— start Data for processing —
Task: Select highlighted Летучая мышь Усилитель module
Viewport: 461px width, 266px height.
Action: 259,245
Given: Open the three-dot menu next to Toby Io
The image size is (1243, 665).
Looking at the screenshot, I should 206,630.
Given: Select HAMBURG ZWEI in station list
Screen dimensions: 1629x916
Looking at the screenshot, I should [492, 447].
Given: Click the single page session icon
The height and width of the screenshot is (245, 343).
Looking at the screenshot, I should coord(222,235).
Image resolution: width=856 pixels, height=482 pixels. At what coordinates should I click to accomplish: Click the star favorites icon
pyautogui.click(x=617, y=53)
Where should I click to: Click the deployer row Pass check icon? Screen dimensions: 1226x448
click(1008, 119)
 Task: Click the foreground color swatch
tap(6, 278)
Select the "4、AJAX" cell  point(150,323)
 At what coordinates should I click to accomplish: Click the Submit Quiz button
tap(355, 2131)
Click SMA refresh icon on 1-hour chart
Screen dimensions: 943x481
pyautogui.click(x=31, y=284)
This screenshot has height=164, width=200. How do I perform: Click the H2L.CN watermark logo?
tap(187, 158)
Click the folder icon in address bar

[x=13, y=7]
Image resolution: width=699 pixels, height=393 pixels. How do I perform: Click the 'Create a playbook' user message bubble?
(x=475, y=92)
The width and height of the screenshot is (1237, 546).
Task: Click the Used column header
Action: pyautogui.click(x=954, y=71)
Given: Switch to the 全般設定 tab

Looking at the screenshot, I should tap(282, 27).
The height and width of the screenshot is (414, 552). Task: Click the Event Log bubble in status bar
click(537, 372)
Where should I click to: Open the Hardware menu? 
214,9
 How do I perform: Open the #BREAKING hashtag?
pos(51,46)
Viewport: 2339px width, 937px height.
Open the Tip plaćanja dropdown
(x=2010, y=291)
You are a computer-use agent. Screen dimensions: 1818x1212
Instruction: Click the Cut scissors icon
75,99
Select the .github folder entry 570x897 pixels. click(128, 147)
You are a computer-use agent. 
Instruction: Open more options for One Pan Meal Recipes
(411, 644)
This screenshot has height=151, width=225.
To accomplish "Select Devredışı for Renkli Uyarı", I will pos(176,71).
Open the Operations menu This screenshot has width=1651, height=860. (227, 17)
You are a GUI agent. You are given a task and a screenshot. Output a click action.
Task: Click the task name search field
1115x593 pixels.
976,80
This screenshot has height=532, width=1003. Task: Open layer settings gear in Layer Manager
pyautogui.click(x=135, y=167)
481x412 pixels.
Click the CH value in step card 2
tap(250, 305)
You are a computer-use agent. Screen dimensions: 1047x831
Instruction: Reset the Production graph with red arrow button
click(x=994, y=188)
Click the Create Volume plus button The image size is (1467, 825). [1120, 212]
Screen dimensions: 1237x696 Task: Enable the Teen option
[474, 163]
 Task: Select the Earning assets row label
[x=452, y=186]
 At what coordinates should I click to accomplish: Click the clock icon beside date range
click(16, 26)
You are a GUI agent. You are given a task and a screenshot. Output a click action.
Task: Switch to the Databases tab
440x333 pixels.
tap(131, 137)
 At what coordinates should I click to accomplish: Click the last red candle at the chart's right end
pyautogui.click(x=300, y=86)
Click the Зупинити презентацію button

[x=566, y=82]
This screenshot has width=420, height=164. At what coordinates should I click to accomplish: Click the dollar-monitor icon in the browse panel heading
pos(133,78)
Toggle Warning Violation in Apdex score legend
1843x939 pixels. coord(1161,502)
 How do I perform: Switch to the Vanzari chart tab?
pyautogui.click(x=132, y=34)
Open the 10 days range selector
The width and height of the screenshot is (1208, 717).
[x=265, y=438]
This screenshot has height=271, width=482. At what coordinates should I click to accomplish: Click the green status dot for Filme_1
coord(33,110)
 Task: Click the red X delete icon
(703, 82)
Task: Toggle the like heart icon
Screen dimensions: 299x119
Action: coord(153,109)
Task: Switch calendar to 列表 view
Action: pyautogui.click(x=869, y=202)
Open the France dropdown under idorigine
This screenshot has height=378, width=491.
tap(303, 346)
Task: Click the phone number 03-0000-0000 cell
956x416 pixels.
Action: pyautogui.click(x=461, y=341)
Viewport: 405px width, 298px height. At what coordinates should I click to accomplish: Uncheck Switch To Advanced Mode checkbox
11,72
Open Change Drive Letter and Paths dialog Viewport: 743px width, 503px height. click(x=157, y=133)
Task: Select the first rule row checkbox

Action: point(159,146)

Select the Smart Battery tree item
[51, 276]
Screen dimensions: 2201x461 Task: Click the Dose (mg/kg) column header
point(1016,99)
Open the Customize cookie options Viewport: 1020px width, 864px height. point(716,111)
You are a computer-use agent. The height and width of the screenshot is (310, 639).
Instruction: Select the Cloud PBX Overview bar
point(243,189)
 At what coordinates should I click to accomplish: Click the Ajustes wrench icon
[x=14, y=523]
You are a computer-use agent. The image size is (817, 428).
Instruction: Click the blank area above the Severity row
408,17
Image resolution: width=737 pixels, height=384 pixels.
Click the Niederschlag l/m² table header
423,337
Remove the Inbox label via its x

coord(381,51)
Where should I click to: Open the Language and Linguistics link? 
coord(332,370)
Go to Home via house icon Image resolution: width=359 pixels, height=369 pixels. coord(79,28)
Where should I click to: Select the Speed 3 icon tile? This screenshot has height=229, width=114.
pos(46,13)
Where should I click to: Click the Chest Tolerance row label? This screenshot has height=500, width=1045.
— end Data for processing —
◆ **Problem to work on**: Copy out the lines of the rows above, unchanged, starting with the line containing "Given: Open the" and ending with, and including, the line containing "pyautogui.click(x=31, y=284)".

◆ **Full answer**:
Given: Open the three-dot menu next to Toby Io
The image size is (1243, 665).
Looking at the screenshot, I should 206,630.
Given: Select HAMBURG ZWEI in station list
Screen dimensions: 1629x916
Looking at the screenshot, I should [492, 447].
Given: Click the single page session icon
The height and width of the screenshot is (245, 343).
Looking at the screenshot, I should coord(222,235).
Image resolution: width=856 pixels, height=482 pixels. At what coordinates should I click to accomplish: Click the star favorites icon
pyautogui.click(x=617, y=53)
Where should I click to: Click the deployer row Pass check icon? Screen dimensions: 1226x448
click(1008, 119)
 Task: Click the foreground color swatch
tap(6, 278)
Select the "4、AJAX" cell  point(150,323)
 At what coordinates should I click to accomplish: Click the Submit Quiz button
tap(355, 2131)
Click SMA refresh icon on 1-hour chart
Screen dimensions: 943x481
pyautogui.click(x=31, y=284)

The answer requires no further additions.